Supplied entries section start

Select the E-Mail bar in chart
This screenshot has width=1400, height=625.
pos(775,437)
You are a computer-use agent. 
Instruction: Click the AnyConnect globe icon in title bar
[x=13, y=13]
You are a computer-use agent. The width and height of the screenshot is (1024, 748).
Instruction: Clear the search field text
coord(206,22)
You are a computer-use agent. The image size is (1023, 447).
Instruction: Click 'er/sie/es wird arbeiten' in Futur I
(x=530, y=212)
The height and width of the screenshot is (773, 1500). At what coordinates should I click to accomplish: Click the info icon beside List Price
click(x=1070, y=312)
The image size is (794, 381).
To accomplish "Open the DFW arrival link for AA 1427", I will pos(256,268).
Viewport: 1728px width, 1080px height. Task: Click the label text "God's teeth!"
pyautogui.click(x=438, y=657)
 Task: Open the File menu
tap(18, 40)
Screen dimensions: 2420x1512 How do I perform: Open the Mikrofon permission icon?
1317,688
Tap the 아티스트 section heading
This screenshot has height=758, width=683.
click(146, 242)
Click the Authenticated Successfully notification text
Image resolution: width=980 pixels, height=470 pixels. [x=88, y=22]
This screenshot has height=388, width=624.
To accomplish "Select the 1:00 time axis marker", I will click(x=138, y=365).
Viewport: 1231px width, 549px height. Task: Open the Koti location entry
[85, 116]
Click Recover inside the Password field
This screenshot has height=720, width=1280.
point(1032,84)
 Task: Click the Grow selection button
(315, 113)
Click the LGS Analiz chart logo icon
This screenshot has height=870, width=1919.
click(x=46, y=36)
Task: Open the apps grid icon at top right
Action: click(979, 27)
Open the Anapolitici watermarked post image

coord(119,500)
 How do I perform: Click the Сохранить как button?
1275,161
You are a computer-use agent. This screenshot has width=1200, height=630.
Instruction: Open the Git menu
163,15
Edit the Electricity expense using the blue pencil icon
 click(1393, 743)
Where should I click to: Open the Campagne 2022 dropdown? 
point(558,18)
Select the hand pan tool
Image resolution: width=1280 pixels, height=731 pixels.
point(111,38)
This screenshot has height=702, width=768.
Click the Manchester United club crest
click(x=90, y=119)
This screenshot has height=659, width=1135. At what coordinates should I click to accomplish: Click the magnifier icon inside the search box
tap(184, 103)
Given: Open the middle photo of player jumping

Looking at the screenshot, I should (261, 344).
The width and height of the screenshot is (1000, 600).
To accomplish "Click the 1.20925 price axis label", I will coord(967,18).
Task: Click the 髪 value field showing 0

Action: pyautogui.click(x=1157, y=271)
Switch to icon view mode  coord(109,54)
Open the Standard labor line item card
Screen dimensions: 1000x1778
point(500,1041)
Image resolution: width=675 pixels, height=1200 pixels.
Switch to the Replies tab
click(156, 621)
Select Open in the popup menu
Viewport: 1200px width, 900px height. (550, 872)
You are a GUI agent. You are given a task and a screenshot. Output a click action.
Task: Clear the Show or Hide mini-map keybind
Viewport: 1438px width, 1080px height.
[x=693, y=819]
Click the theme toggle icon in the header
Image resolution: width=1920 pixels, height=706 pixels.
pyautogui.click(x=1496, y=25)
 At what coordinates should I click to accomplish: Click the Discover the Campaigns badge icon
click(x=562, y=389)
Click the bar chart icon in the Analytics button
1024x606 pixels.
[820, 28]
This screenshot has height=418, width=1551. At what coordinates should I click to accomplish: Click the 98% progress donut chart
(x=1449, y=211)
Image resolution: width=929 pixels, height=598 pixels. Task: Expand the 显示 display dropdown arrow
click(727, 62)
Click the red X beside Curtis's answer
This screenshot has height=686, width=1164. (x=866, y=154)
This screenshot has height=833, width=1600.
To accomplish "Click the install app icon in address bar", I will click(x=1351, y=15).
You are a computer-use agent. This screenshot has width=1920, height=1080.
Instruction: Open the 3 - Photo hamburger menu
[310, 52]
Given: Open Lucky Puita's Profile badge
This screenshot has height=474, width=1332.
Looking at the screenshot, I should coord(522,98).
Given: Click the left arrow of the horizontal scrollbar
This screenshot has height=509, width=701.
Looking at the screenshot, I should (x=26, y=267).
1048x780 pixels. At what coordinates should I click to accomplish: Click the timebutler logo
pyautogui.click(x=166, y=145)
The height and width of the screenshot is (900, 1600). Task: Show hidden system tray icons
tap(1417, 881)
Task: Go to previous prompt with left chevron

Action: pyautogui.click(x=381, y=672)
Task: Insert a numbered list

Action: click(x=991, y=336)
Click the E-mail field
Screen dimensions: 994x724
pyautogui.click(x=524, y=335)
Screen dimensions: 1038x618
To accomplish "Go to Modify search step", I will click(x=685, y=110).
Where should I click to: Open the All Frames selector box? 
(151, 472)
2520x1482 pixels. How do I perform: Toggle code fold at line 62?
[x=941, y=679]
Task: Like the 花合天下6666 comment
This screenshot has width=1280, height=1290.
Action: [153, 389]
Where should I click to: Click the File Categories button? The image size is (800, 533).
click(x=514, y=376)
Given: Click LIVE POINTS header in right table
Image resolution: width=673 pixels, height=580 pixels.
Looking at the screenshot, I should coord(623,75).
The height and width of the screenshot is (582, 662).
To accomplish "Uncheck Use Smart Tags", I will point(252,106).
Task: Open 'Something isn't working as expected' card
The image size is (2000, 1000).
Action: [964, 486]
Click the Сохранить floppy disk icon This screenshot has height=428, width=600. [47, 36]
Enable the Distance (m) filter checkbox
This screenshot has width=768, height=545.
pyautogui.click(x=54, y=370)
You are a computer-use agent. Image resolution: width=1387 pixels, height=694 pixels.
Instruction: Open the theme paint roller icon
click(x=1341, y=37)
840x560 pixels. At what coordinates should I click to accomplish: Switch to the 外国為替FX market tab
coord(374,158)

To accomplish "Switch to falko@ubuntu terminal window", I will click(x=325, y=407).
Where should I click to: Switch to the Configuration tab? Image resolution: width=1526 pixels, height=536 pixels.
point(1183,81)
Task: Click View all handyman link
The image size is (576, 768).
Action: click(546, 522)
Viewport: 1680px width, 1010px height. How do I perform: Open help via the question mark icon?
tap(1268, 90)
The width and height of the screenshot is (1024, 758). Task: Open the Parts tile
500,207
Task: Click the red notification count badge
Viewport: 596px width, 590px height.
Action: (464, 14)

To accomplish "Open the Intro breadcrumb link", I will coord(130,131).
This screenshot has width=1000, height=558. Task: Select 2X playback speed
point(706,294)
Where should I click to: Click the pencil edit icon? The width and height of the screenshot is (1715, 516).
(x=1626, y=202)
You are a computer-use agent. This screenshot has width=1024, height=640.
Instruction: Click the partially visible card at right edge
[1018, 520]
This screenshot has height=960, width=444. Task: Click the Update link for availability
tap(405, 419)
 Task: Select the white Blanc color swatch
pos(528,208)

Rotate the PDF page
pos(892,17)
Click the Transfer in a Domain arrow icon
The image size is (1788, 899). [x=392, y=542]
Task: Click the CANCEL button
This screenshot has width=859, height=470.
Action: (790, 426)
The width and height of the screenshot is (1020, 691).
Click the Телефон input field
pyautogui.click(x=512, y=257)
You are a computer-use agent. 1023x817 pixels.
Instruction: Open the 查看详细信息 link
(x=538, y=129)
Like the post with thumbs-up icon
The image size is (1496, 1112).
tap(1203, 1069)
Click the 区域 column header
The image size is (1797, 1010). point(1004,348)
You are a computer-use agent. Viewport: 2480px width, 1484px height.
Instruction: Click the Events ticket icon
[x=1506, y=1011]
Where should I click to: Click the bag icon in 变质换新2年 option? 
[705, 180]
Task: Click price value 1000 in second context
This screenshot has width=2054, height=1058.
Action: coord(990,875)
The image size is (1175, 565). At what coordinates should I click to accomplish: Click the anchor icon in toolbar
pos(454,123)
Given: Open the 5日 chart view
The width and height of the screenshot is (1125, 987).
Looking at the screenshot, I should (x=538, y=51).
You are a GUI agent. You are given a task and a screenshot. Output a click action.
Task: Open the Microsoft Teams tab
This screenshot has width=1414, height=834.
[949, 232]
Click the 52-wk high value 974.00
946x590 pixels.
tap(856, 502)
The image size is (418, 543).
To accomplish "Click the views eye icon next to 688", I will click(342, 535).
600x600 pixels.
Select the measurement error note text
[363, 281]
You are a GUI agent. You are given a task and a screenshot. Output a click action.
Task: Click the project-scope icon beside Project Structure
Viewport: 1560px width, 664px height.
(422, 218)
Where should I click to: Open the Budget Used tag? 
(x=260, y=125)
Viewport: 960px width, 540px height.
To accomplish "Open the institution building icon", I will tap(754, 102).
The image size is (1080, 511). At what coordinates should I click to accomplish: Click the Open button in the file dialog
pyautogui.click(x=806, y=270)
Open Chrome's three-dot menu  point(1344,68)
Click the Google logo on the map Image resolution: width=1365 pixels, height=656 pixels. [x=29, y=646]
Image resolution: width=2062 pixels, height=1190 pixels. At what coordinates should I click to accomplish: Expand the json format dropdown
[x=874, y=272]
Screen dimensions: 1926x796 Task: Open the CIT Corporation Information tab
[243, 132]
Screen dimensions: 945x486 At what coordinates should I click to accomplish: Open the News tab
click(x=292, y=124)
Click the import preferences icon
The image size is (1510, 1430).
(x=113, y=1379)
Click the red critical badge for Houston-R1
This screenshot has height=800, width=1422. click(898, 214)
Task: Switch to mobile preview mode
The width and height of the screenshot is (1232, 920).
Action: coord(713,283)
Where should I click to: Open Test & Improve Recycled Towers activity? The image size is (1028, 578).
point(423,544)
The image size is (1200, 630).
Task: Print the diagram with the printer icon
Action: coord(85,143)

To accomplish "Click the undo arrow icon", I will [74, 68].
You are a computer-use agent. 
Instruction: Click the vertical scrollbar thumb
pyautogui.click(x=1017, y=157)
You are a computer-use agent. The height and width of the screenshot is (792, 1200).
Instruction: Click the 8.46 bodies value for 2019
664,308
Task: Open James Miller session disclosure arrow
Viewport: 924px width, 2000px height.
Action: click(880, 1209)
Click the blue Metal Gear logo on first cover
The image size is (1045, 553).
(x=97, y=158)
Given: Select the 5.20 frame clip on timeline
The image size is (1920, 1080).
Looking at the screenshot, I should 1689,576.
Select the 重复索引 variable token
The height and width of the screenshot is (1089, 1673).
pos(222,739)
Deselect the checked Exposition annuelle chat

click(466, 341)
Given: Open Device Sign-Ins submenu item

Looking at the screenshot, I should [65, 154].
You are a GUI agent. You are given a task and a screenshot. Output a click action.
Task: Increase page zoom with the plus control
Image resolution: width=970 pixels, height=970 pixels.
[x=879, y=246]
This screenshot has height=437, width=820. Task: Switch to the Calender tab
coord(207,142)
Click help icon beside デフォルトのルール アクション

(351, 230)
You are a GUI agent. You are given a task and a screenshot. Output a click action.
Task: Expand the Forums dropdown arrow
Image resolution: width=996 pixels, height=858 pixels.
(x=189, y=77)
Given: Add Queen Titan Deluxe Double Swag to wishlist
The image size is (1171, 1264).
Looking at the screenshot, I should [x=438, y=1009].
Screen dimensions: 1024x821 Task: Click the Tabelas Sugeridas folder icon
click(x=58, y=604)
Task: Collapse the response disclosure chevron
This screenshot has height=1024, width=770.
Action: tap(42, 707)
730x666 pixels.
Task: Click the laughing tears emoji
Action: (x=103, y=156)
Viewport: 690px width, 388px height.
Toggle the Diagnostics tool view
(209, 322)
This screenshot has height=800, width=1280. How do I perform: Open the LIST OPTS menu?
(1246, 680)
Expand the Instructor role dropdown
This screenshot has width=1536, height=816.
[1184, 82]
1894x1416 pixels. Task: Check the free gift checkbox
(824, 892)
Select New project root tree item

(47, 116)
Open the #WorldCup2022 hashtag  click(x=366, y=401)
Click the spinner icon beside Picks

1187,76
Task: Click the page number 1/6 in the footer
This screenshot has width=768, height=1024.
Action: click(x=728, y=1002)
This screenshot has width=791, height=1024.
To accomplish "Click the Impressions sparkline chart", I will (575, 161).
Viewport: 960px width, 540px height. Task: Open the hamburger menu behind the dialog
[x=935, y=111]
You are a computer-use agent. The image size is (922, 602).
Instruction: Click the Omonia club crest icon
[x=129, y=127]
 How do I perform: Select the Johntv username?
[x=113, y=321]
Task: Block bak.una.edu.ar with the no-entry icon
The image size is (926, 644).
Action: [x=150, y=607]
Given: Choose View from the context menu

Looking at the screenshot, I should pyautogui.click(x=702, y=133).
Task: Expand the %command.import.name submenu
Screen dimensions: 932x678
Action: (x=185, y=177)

Supplied entries section end

● **Brief**: Each line from the top of the records through the one with "You are a computer-use agent. The image size is (1023, 447)." should be returned exactly. Leave out everything else.

● **Written response**:
Select the E-Mail bar in chart
This screenshot has width=1400, height=625.
pos(775,437)
You are a computer-use agent. 
Instruction: Click the AnyConnect globe icon in title bar
[x=13, y=13]
You are a computer-use agent. The width and height of the screenshot is (1024, 748).
Instruction: Clear the search field text
coord(206,22)
You are a computer-use agent. The image size is (1023, 447).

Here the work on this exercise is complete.